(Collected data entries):
----
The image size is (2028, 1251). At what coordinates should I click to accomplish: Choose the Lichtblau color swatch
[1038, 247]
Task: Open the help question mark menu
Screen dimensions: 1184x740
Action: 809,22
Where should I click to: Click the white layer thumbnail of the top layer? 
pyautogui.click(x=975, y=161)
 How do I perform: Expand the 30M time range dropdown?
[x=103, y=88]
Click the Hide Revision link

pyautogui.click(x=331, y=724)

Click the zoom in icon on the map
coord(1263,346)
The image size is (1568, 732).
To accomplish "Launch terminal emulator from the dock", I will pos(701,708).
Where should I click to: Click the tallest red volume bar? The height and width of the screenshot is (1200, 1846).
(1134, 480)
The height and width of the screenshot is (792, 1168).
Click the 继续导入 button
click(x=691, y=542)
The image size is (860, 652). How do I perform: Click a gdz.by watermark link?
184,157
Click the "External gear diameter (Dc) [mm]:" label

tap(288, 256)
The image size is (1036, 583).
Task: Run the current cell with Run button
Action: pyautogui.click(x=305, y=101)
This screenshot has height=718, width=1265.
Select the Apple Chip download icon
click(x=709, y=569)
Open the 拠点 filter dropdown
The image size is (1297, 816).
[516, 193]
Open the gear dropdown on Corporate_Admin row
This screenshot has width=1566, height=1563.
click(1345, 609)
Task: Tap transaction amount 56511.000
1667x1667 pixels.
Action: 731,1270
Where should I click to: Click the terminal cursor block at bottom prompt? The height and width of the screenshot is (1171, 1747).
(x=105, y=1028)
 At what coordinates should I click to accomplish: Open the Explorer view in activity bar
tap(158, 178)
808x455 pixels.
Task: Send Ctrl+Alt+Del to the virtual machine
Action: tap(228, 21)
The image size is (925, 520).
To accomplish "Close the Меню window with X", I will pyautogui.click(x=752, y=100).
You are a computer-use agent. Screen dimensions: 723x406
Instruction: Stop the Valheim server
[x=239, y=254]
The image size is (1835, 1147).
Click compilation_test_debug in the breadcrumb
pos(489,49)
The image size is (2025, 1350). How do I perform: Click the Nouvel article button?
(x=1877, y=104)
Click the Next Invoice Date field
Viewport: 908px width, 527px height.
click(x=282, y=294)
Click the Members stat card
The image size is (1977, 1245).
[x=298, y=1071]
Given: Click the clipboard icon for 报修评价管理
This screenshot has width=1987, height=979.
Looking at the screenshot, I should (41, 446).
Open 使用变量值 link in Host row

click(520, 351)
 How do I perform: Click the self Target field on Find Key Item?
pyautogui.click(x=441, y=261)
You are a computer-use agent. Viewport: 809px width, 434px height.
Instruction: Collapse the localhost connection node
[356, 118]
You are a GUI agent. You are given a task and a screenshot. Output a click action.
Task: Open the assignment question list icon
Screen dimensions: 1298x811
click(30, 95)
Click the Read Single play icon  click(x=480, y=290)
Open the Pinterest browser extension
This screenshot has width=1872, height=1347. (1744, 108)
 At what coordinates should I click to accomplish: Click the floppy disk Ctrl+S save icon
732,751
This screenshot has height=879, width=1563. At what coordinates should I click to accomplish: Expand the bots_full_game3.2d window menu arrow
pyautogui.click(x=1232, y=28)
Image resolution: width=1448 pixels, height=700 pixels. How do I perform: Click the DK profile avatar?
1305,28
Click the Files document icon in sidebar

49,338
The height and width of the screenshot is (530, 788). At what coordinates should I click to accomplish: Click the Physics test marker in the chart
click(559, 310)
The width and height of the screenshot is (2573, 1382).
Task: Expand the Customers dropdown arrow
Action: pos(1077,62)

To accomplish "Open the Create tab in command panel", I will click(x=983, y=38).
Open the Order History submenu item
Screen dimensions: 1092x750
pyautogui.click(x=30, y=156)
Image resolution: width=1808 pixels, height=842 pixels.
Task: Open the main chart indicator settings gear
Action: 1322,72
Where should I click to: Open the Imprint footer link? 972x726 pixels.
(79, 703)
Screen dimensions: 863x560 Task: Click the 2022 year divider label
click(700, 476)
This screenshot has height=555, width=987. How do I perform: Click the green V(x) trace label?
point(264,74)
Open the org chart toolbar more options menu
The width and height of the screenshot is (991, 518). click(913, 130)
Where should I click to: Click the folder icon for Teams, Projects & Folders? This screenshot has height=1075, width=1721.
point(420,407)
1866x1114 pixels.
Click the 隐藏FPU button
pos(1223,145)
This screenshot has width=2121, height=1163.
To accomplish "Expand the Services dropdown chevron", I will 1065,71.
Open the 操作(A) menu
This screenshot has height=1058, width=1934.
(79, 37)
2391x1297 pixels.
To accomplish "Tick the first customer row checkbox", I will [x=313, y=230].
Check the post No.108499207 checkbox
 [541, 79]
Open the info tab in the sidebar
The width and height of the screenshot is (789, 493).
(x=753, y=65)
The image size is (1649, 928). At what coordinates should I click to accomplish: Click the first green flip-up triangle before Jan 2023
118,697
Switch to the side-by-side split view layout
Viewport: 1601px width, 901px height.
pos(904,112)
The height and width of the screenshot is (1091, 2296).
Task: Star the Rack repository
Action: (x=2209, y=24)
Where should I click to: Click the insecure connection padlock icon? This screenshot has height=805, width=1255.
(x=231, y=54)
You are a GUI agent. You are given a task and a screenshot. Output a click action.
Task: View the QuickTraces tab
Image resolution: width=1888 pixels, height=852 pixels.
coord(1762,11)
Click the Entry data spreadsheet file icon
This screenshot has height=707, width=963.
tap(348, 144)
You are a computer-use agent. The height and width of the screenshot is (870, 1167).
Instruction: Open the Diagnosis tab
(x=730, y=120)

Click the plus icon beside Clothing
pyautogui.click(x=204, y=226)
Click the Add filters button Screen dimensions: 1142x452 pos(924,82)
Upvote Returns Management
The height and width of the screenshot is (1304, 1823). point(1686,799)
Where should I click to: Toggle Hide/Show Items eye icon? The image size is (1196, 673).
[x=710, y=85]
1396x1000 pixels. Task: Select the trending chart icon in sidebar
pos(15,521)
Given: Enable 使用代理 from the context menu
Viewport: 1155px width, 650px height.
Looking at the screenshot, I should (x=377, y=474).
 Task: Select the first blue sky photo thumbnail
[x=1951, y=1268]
----
(What needs to be done): Display each line of the data where "agent" occurs.

(Reply to the exercise):
You are a computer-use agent. Screen dimensions: 723x406
You are a computer-use agent. Viewport: 809px width, 434px height.
You are a GUI agent. You are given a task and a screenshot. Output a click action.
You are a GUI agent. You are given a task and a screenshot. Output a click action.
You are a computer-use agent. The height and width of the screenshot is (870, 1167).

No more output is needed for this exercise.